Problem to work on: Please enter the rows below into a Markdown table with two columns, Number and Line, giving each line its number in order. Skip blank lines and leave the pictures out.

┌──

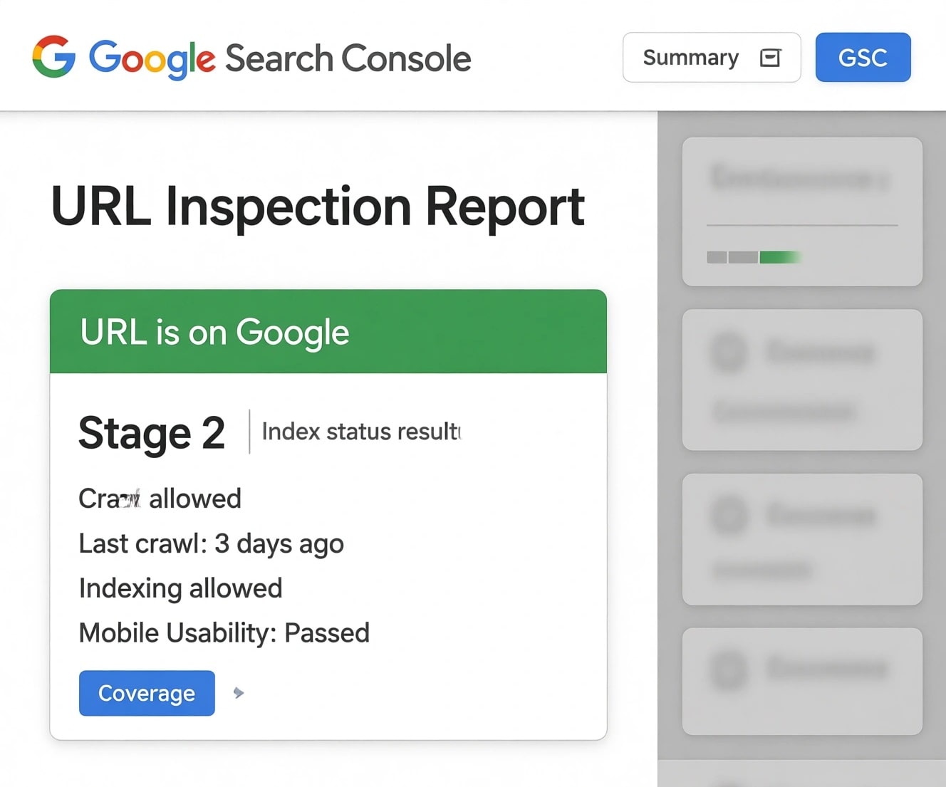The height and width of the screenshot is (787, 946).
Task: Click the panel icon inside the Summary button
Action: (769, 58)
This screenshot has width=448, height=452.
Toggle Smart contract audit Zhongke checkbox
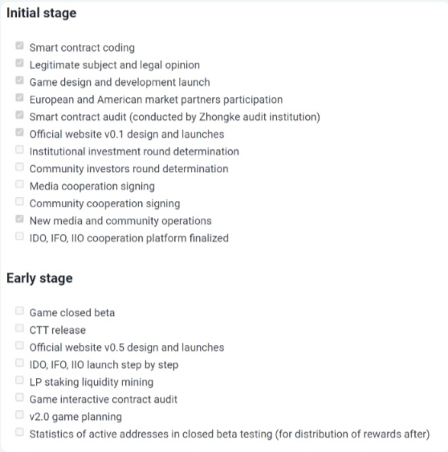pyautogui.click(x=19, y=115)
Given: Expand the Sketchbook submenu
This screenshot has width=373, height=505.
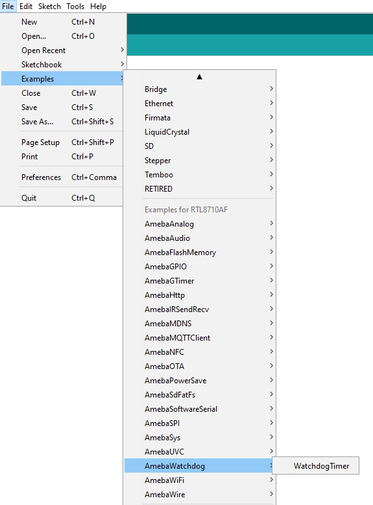Looking at the screenshot, I should click(x=62, y=64).
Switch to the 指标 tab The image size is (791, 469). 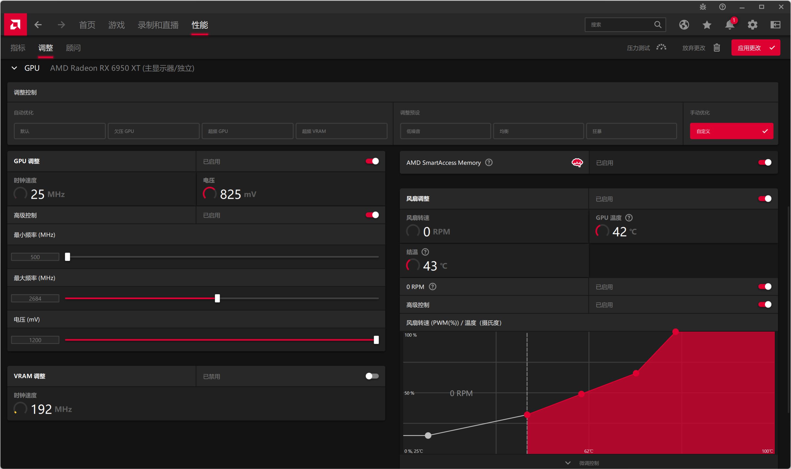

└──

Task output:
| Number | Line |
|---|---|
| 1 | The height and width of the screenshot is (787, 946). |
| 2 | Task: Click the panel icon inside the Summary button |
| 3 | Action: (769, 58) |
| 4 | This screenshot has width=448, height=452. |
| 5 | Toggle Smart contract audit Zhongke checkbox |
| 6 | pyautogui.click(x=19, y=115) |
| 7 | Given: Expand the Sketchbook submenu |
| 8 | This screenshot has width=373, height=505. |
| 9 | Looking at the screenshot, I should click(x=62, y=64). |
| 10 | Switch to the 指标 tab The image size is (791, 469).  |